Hızlı bir şekilde daha büyük D1091'e geri döndük, ancak Phil elini kaldırıp yoldan çıkan bir patikaya işaret ediyor ve rotamız bir kez daha patika yoldan ayrılıyor.

resim
resim

İlk başta bu çılgınca bir yolculuktur, ancak kısa süre sonra kendimizi geniş ve belli belirsiz yüzeyli bir yolda buluyoruz. Phil, "Bu eski Roma Yolu," diye açıklıyor. Yol bir zamanlar Fransa ve İtalya'yı birbirine bağladı ve en eski yolların çoğunda olduğu gibi, amacı kalıcı bir askeri yol gibi görünüyor. Yol üzerindeki bir işaret, 2.000 yıllık uzun tarihi boyunca Roma lejyonlarına, Louis XIV bombacılarına ve Napolyon Bonapart askerlerine ev sahipliği yaptığını anlatıyor.

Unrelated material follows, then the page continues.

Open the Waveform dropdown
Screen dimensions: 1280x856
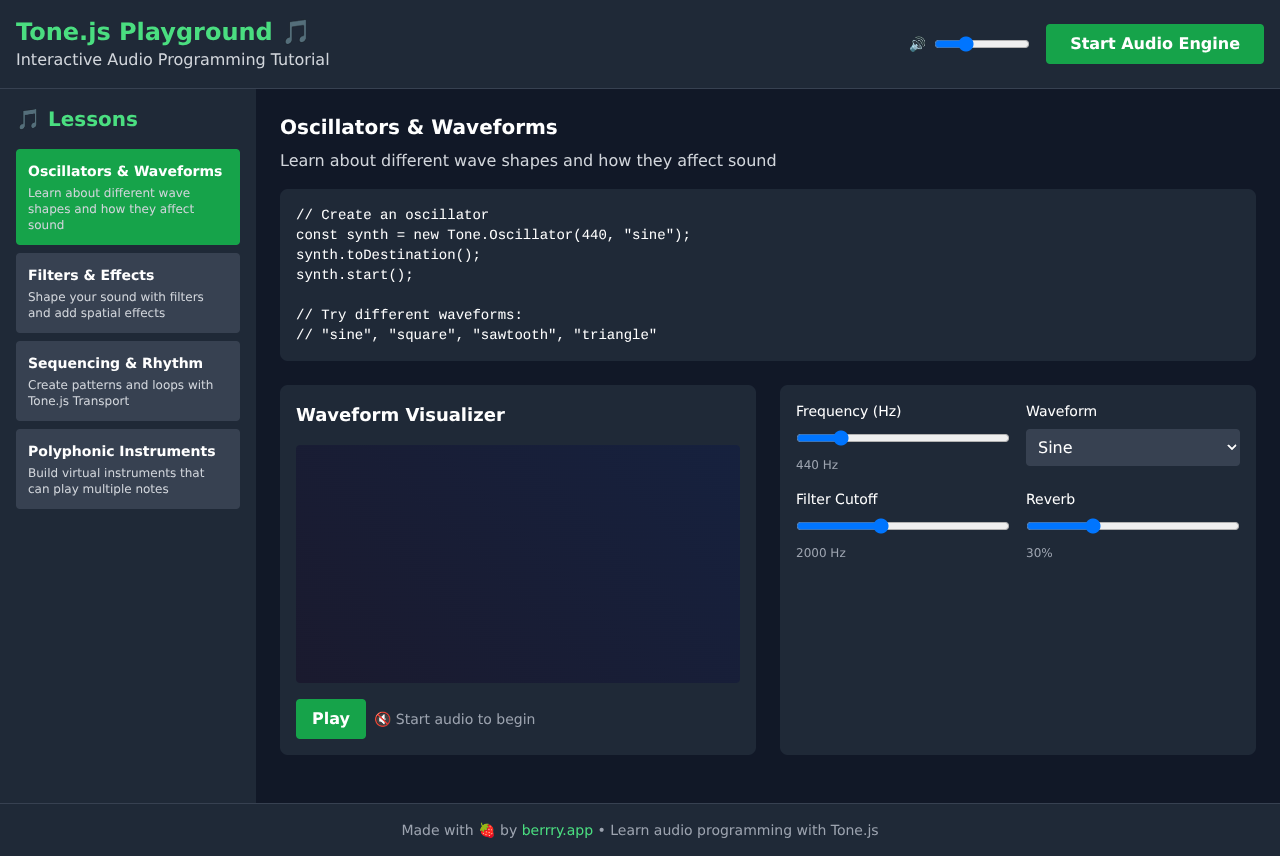(x=1132, y=448)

Sanırım belki de en iyi kullanımı bugün için, zorlu bir çakıl bisiklet parkuru olarak kaydedildi. Yol 6 km uzunluğundadır ve büyük ölçüde ağaçlar ve ormanlık bir koridorda korunmaktadır. Pürüzsüz bir çakıl ve çakıl yüzeyi, birkaç teknik daha pürüzlü yol, ancak 30kmh işaretine yakın bir seyir için yeterince tahmin edilebilir. Çakıl üzerinde hız inşa etmek, parke taşlarının üzerinden geçmeye benzer harika bir duygu - şaşırtıcı denge ve stabilite hisleriyle karşılanan bir kontrol kaybı hissi. Eller gevşer, çekirdek devreye girer ve engelsiz bir şekilde süpürürüz.

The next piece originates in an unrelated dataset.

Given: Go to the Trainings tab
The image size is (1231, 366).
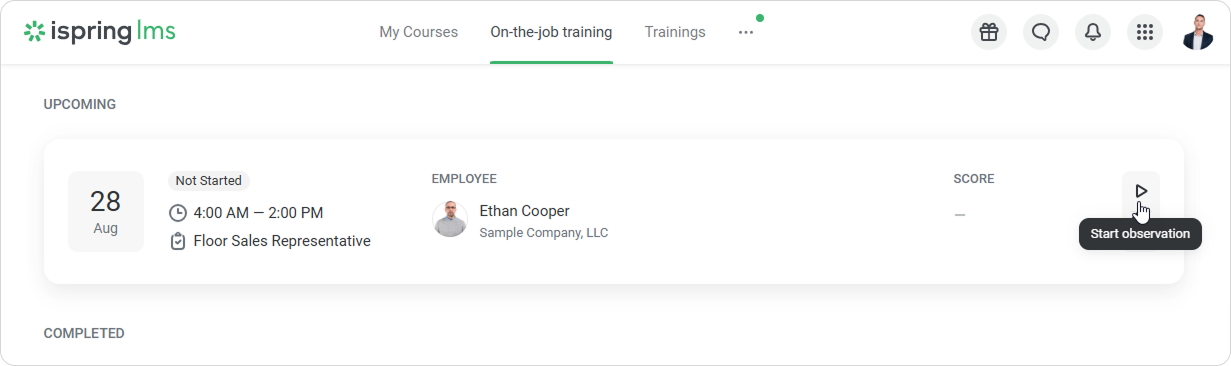Looking at the screenshot, I should (x=675, y=32).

Bourg-d'Oisans'ın eteklerinde bir köy olan La Paute'de şimdi ayna gibi görünen asf alta geri tükürdük. Buradan D1091 boyunca medeniyete geri dönüyor. Yanımızdan geçen trafikle birlikte, batan güneşin altında tembelce Alpe d'Huez'in tabanına geri dönerken yarım yüzyıl ileri atılmış gibi hissediyoruz. Sadece 75 km'lik bir yolculuk oldu, ancak iki kat daha uzun bir yolculuğun yorgun bedenlerine sahibiz. Belki de, hiç düşünmediğim bir arazide bilinmeyene doğru yuvarlanmanın, normalde fark edilmeyecek dönüşler yapmanın etkisi.

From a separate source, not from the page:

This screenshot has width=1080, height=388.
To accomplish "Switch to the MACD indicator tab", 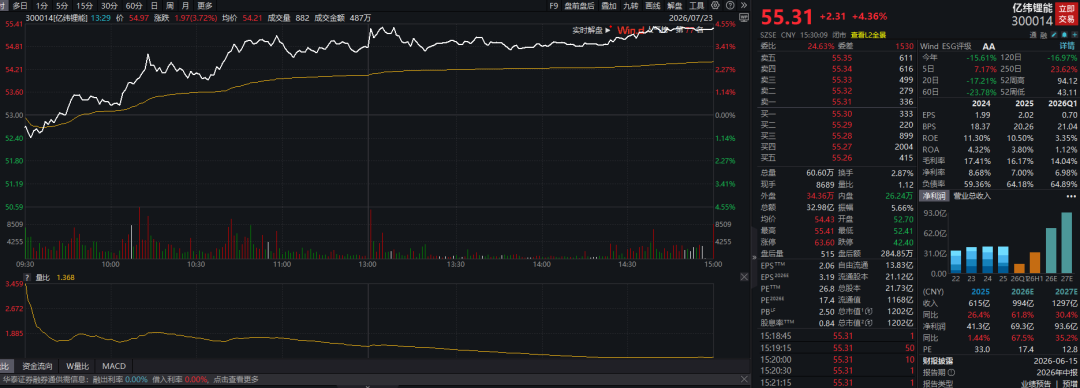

Bourg-d'Oisans'ta bir bira içmek için yerleşirken, yolculuğumuzun yeniliği aniden aklıma geliyor. Yüzlerce yol bisikletçisi bu kasabaya girip çıkıyor, çoğu Alpe'ye tırmandı, ancak belki de kimse onu bizimle aynı taraftan görmedi. Dünyanın en bisikletli noktalarından birinde hala keşfedilmemiş yollar var.

Kendin yap

Seyahat

En büyük havayollarının hizmet verdiği Lyon'a uçtuk ve ardından 90 dakika Bourg-d'Oisans'a gittik. More Than 21 Bends (morethan21bends.com) tarafından organize edilen ve Lyon'a dönüş yolculuğu için 160 sterline mal olan bir transfer kullandık ya da Grenoble tren istasyonundan 80 sterlinlik bir alma ve bırakma seçeneğini tercih edebilirsiniz. Alpe d'Huez (AHZ) havaalanına bir uçuş bulabilirseniz, Bourg-d'Oisans'a giden saç tokalarını aşağı yuvarlayabilirsiniz.

Turlar

Phil from 21 Bends, konaklama ve seyahatin yanı sıra bölgenin gizli izlerini de bize gösterdi. 21'den fazla Bends, 349 £'dan başlayan fiyatlarla ortak odalarda oda ve kahv altı dahil olmak üzere, çakıllara özel, beş günlük, desteklenen bir bisiklet tatili sunar. Şirket ayrıca altı veya daha fazla kişilik gruplar için ısmarlama geziler düzenleyebilir ve Bourg-d'Oisans bölgesinde bir dizi konaklama imkanı sağlar ve bir kiralık bisiklet filosu sunar.

Teşekkürler

Her şeyin ötesinde bize yerel mutfak hakkında harika ipuçları veren More Than 21 Bends'den Phil ve Helen'e çok teşekkürler - sezon sona ererken bile Bourg-d'Oisans'ın yapacak çok şeyi vardı. teklif.